Paul, hopping from one foot to the other, spoke to her in French. In angry whispers, she made clear her contempt and suspicion. Paul nodded vigorously at Angus, and she reluctantly turned away. Angus and Ebbin moved on. “Come on, Paul,” Angus said.
“Brigitte,” Paul panted, when he caught up to them. “I tell her, go back. Retournez! C’est okay.” He rewound the scarf Angus had given him around his neck and offered a supporting arm on Ebbin’s other side. They stumbled on.
“Loohrey?” Angus looked at Ebbin.
“Laurie,” Ebbin corrected him. “For Lawrence.” He stopped and doubled over. He was having trouble speaking or breathing, but he wanted to clarify. “She just . . . says it funny . . . in that French way.”
“Ah,” said Angus. “Of course.” Why not? Laurie, Lawrence . . . They said no more until they reached the field h
ospital. I’ve got him. Found him at last, Angus kept thinking, but felt his own reality slipping away as he led Ebbin on.
“ANOTHER ONE?” THE doctor said, adjusting the light, when Angus and Paul brought Ebbin into an examining area.
“Another one?” Angus repeated.
“Yes.
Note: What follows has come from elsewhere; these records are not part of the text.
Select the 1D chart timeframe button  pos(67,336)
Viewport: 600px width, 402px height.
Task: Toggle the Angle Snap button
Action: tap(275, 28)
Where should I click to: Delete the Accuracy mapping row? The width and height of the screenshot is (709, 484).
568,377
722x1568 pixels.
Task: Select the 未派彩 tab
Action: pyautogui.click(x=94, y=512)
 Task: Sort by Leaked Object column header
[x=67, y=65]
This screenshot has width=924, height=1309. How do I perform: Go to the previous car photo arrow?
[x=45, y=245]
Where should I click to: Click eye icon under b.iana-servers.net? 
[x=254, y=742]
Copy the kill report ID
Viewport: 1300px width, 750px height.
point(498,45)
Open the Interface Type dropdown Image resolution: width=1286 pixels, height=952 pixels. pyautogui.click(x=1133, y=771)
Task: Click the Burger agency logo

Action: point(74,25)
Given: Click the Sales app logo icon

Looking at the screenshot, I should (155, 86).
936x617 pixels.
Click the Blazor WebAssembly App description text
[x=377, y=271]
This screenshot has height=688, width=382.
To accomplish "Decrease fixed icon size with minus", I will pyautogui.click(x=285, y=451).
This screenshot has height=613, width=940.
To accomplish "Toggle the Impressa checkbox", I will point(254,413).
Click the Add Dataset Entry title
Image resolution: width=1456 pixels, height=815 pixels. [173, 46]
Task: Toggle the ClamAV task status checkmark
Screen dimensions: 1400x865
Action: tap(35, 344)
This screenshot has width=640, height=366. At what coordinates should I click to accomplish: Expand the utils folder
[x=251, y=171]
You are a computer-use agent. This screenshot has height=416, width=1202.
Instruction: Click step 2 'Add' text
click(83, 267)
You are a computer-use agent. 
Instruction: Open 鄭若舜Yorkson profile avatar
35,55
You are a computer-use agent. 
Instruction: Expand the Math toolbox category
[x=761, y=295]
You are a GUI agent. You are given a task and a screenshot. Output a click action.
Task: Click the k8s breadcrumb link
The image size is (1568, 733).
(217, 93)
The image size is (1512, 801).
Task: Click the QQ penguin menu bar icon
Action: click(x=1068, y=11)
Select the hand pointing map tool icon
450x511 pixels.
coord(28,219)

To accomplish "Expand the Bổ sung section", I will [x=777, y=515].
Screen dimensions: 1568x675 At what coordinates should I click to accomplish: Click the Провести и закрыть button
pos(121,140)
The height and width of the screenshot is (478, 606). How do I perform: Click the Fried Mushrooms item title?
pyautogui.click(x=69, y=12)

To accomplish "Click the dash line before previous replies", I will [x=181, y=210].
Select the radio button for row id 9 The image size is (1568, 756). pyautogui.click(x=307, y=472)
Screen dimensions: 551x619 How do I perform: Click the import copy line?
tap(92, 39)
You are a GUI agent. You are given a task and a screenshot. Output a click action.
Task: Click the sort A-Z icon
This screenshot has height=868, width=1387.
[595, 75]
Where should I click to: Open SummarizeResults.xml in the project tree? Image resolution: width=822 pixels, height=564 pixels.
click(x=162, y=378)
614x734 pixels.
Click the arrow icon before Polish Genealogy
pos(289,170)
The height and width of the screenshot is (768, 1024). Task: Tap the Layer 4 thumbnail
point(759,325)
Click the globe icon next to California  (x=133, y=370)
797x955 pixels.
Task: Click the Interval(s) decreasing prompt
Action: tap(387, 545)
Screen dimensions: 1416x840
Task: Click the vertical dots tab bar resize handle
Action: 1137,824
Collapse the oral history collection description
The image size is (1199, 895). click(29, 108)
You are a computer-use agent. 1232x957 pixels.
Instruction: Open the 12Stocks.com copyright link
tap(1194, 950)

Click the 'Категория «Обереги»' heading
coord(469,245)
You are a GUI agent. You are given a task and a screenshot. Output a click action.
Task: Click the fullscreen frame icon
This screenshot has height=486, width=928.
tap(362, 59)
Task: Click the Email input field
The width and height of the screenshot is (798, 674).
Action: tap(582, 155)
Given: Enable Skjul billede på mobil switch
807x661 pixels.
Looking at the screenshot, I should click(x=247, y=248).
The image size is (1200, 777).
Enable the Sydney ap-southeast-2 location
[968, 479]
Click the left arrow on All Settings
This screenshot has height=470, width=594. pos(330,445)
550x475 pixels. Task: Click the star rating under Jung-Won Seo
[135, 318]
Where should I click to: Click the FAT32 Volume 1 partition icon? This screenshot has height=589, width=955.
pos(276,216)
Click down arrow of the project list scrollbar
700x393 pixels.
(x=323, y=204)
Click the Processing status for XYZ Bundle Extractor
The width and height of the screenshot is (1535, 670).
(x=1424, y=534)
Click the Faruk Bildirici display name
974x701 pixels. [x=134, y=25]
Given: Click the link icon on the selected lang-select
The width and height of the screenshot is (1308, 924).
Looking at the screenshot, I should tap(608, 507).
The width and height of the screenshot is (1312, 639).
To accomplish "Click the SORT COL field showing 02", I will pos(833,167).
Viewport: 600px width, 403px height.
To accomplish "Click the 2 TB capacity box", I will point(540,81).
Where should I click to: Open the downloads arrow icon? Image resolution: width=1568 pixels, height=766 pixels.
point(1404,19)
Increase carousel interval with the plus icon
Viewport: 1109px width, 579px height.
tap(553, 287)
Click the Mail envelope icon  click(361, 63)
Yes, yes, yes! Another one. That’s what I said.” The doctor, an older man, observed Ebbin from under bushy black and gray eyebrows as he rocked back and forth. He tapped a pen against his thick, pockmarked nose and took a sharp breath. “Had four other fellows in here. Dislocated jaws and broken ribs. Quite a brawl. He was in it, was he? We don’t need more injuries, but there you are. Restless, pent-up. Fight Jerry, I tell them, not each other.”
“Ah,” Angus said.
“Pleasant, actually,” the doctor continued. “Nice change from wounds, self-inflicted, and the rest. Very nice.” He smiled at each of them and rocked back on his heels, as if their business were concluded.
Angus tightened his hold on Ebbin, trying not to squeeze his chest, amazed at how familiar the form, yet how light, how nearly hollow it seemed. “Shall I?” Angus nodded at the examining table.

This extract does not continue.